Ca y est, l’idée est revenue sur le tapis, en plein dans un ralentissement sans précédent de la croissance du pays et au milieu de la panne des investissements dans les infrastructures pourtant promises par le président, le gouvernement s’apprête à autoriser l’accession à la propriété pour les étrangers. Attention ! Ne nous réjouissons pas trop vite. Il ne s’agit pas là d’ouvrir le marché foncier au reste du monde pour s’étalonner sur les standards internationaux, ni d’autoriser enfin l’achat d’un foyer aux couples mixtes dont l’époux indonésien a perdu ses droits à posséder un toit à son nom, ni même encore de copier la Thaïlande, la Malaisie ou la Chine qui autorisent l’achat étranger de maisons ou d’appartements sous certaines conditions. Non, nous sommes en Indonésie, ne l’oublions pas, et les décideurs se sont donc manifestés avec une idée bien « indonésienne ».

Il s’agirait de vendre aux étrangers des appartements dits « de luxe » dans des condominiums qui leur seraient réservés à Jakarta, Bali, Surabaya ou ailleurs, à un prix spécial bien au-dessus du marché sur lesquels seraient instituées des taxes spéciales, elles aussi bien au-dessus des critères retenus habituellement. Ah bon… Cela n’est pas encore décidé exactement, mais le ticket d’entrée au bonheur foncier dans l’Archipel serait d’au moins 5 milliards de roupies minimum pour le détenteur d’un passeport étranger. « Nous saluons l’ouverture du marché immobilier pour les étrangers. L’impact potentiel est énorme : les développeurs vont en bénéficier et notre économie va croître  », a estimé avec beaucoup d’optimisme Syarif Burhanuddin, ministre des Travaux publics et du Logement, dans Business News.
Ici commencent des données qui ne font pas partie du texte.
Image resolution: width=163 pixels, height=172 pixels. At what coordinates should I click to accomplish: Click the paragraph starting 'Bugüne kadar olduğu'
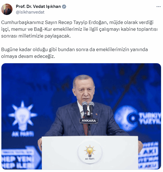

« Si le gouvernement ouvre ce marché aux étrangers, cela lui profitera car il pourra obtenir plus de rentrées en impôts et le marché immobilier va devenir plus attractif », a affirmé pour sa part sur Bloomberg Anton Sitorus, de la société de développement immobilier Jones Lang Lasalle Inc. Setyo Maharso, un des conseillers du président, a lui fourni l’explication suivante : « Les étrangers achètent déjà des maisons en utilisant leur conjoint indonésien (ndlr. Illégalement car cela est interdit) et l’Indonésie perd ainsi des revenus de leur part. (C’est pourquoi) nous allons autoriser les étrangers à acheter des appartements, pas des maisons ou des terrains, dans certains endroits comme les zones industrielles et touristiques. » L’idée n’est pas nouvelle, déjà fin 2005, alors que le lobby des promoteurs pressaient les députés pour qu’ils changent la loi qui interdit la propriété foncière aux étrangers, nous écrivions dans un article du numéro 8 de la Gazette intitulé « Des appartements en or massif » : « Notons au passage qu’il n’est pas question de posséder la terre, sujet qui reste tabou, ni même une maison, juste cette propriété un peu immatérielle d’un appartement perché dans les étages du condominium pour étrangers. Et à un prix prohibitif.  »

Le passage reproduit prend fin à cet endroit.